Whether sales tax holidays make fiscal sense is debatable. They tend to create extra work for retailers and shift sales rather than boost them: People buy items during the tax-free period that they would normally buy anyway. They also reduce sales tax collections for state and local governments. Yet they’re popular among consumers, because who doesn’t love an opportunity to not pay sales tax?

Like most other states in the west, Washington currently doesn’t provide any sales tax holidays. That could change if the Legislative Republicans’ Safe Economic Restart Plan is adopted. Republican lawmakers believe sales tax holidays would help the more than 230,000 small businesses that were shut down by order of the governor on March 25, 2020, in order to slow the spread of the new coronavirus (COVID-19).

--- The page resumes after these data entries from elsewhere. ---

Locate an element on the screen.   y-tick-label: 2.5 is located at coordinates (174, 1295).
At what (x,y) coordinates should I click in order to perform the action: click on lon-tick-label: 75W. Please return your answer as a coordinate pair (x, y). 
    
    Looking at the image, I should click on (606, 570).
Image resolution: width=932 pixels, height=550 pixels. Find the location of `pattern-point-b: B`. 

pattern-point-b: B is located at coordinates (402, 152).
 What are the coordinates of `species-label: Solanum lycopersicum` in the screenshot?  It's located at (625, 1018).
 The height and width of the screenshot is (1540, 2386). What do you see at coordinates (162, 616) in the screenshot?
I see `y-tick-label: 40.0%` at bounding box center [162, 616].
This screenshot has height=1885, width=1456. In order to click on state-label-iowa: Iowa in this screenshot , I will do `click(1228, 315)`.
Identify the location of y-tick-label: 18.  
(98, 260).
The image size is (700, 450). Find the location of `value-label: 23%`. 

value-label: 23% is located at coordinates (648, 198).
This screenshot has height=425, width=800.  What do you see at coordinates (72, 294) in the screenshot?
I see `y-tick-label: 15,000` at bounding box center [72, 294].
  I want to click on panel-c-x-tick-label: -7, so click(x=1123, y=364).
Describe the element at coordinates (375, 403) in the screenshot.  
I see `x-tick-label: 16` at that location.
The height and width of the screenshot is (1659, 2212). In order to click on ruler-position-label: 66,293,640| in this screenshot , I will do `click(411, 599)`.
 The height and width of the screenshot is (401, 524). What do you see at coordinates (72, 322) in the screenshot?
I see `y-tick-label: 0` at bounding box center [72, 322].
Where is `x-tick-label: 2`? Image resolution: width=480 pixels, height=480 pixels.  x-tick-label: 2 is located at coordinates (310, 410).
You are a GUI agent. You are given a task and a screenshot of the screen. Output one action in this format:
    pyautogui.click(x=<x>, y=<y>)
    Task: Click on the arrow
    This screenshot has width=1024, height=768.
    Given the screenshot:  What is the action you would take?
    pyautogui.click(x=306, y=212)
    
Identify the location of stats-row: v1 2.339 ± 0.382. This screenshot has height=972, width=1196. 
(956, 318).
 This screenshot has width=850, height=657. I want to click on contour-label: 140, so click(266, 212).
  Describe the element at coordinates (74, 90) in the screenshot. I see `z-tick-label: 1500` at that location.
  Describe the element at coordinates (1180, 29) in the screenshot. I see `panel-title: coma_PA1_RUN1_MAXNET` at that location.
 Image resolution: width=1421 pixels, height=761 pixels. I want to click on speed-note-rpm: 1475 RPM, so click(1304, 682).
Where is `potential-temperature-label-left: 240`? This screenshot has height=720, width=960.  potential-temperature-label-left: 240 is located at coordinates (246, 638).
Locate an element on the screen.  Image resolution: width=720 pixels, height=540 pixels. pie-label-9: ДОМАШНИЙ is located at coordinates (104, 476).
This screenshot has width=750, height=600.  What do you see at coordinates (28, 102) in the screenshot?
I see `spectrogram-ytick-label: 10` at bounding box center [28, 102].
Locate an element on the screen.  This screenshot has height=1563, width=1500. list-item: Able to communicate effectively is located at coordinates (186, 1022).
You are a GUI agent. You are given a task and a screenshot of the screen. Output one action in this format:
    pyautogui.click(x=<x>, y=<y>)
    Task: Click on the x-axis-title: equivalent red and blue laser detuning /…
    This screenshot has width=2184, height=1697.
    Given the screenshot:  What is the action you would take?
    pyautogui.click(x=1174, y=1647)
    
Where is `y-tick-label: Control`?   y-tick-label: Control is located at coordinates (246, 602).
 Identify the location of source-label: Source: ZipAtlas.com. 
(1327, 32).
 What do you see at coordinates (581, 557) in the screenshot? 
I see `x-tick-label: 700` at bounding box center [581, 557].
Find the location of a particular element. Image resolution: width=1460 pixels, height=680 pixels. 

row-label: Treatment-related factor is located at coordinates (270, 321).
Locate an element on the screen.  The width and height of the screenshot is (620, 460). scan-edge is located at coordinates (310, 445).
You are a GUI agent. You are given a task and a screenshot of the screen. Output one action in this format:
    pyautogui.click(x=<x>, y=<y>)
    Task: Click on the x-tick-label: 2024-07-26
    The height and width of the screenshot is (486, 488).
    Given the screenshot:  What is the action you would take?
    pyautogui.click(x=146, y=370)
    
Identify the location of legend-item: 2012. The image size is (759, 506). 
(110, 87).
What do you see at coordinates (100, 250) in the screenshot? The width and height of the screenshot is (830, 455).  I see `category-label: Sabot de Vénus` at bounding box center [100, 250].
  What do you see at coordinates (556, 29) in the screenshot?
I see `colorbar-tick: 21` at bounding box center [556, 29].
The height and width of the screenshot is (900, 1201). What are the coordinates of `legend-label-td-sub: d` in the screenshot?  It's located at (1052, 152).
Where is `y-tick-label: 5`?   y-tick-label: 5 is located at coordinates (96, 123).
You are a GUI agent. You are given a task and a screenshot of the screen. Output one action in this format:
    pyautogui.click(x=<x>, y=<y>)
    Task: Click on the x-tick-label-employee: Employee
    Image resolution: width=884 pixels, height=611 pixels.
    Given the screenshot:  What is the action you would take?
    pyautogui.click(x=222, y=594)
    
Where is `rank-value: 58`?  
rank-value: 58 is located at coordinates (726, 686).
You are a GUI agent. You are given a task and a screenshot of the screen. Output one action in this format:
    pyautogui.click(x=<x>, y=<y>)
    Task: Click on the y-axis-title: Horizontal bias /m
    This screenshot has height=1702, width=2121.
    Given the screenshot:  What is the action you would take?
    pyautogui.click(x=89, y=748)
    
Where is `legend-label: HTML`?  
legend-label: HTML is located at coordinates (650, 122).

The Legislative Republicans’ Safe Economic Restart Plan calls to “jump-start business activity statewide” within 6–12 months of lifting the business-closure order, in order to minimize “the economic damage associated with the COVID-19 emergency.” Among other proposals, the plan would:

Defer reporting and payment of small business B&O tax, sales tax, and use tax to the end of 2020

Provide sales tax holidays that align with “known shopping promotions,” such as back to school, Black Friday, and Cyber Monday

Other proposals include a year-long holiday from the state’s unemployment insurance social-cost tax and waiving the state minimum-wage increase that was set to take effect in 2021.

Sales tax holidays would reduce sales tax collections, of course, but could encourage Washingtonians to buy from struggling small businesses that were forced to close or limit sales during the pandemic. The plan doesn’t define “small business.”

The Washington Legislature isn’t scheduled to convene until January 11, 2021, though Governor Jay Inslee may call a special legislative session before then. In the meantime, his spokesman Mike Faulk says he has no doubt the governor and his staff will review the Republican proposal.